Born near Ekaterinoslav, Russia
(now Dnipro, Ukraine), (1893-1968)

Janet Sobel

Untitled, 1946

Matte paint, enamel paint, and sand on wood panel
© Estate of Janet Sobel

Janet Sobel was a mother and grandmother when she took up painting in 1939, at the age of forty-five. Using materials belonging to her son, Sol, Sobel painted on anything she could find, including envelopes, paper scraps, and shells scavenged from the beach. Sobel experimented with enamel paint, often mixed with sand—as seen in the granulated surface of Untitled—and adapted glass pipettes from her husband’s costume jewelry business to drip, splatter, and blow paint in all over compositions.
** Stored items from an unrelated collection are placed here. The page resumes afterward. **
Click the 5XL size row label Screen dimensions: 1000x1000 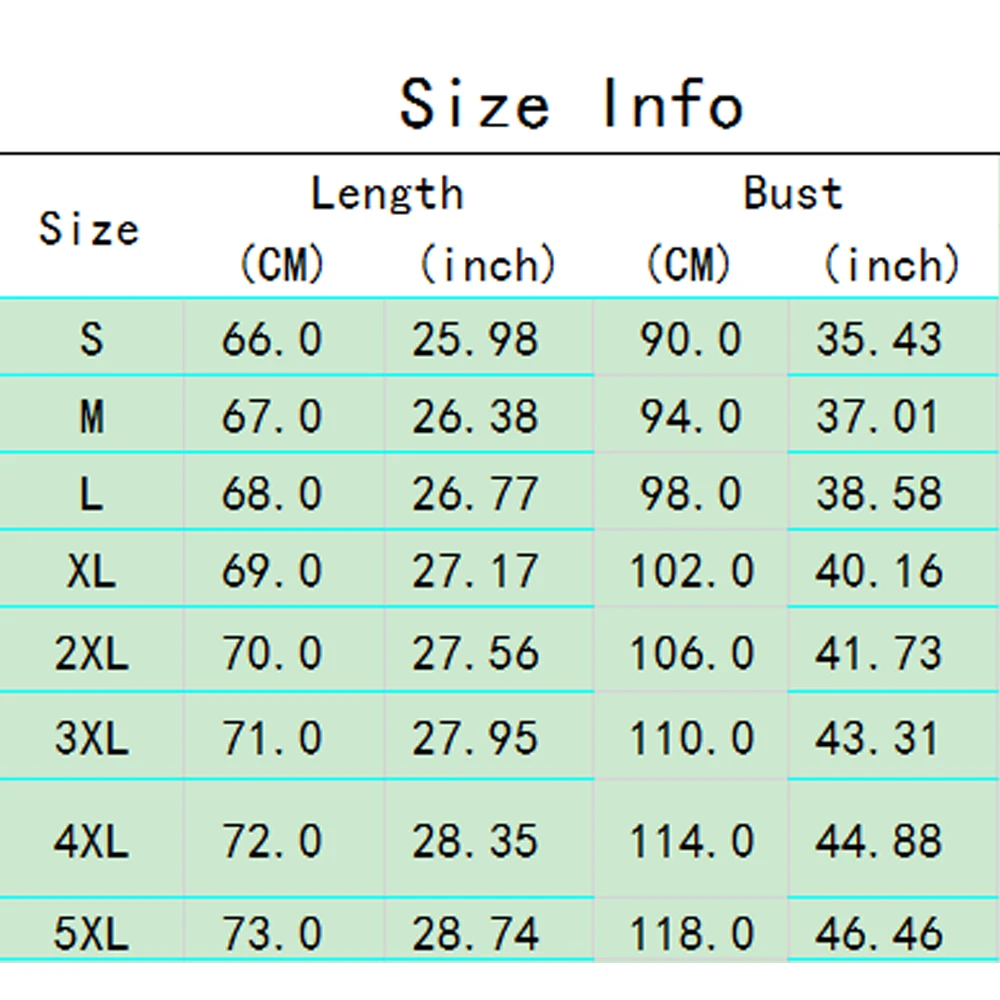coord(91,934)
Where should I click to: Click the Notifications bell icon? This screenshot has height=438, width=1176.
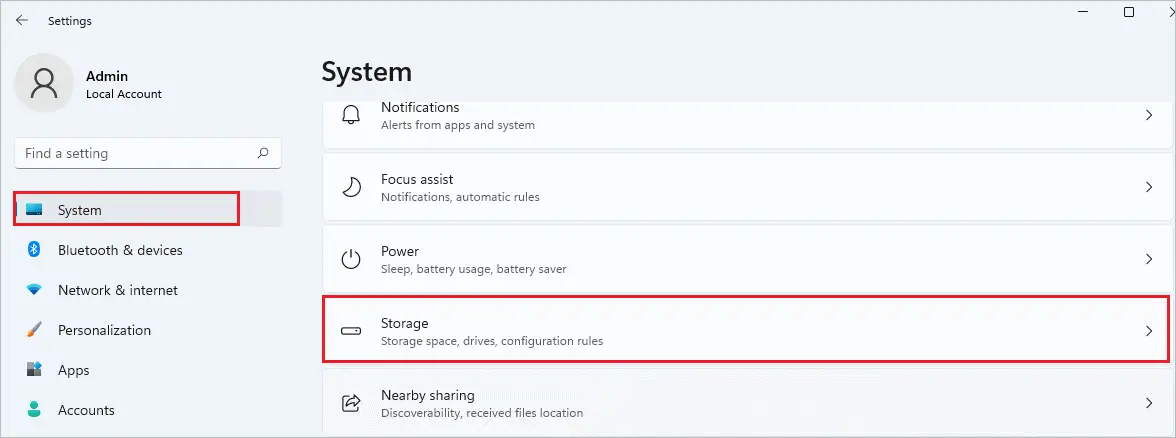(x=351, y=116)
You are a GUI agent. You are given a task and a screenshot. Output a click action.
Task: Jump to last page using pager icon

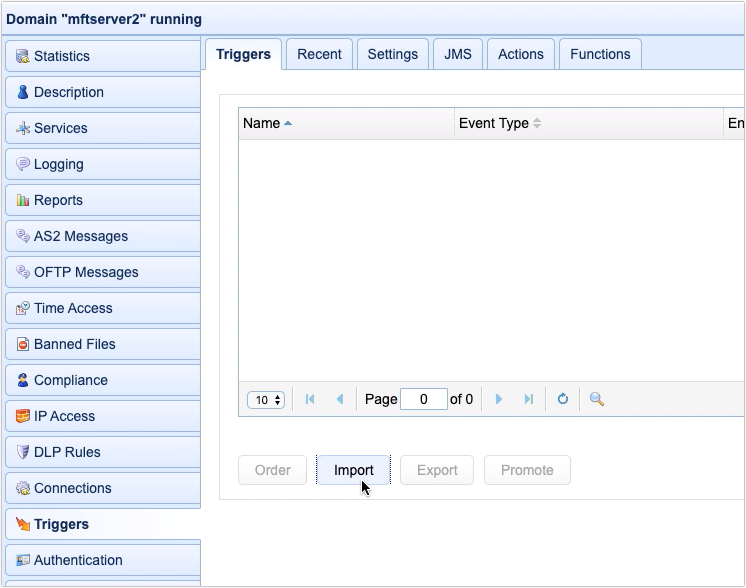pos(528,399)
In 1958 the critic Clement Greenberg acknowledged that Sobel’s innovative work had “made an impression” on Jackson Pollock (1912–1956), relating that the pioneering Abstract Expressionist had admired her paintings. Yet just as Sobel was establishing herself, she fell into obscurity: the artist moved to New Jersey in 1946 to be closer to her husband’s business, and her inability to drive left her isolated.

Janet Sobel painting in her apartment in Brooklyn around 1944. Courtesy Gary Snyder Fine Art.

“Put Janet Sobel on your list. She is the best woman painter by far in America.”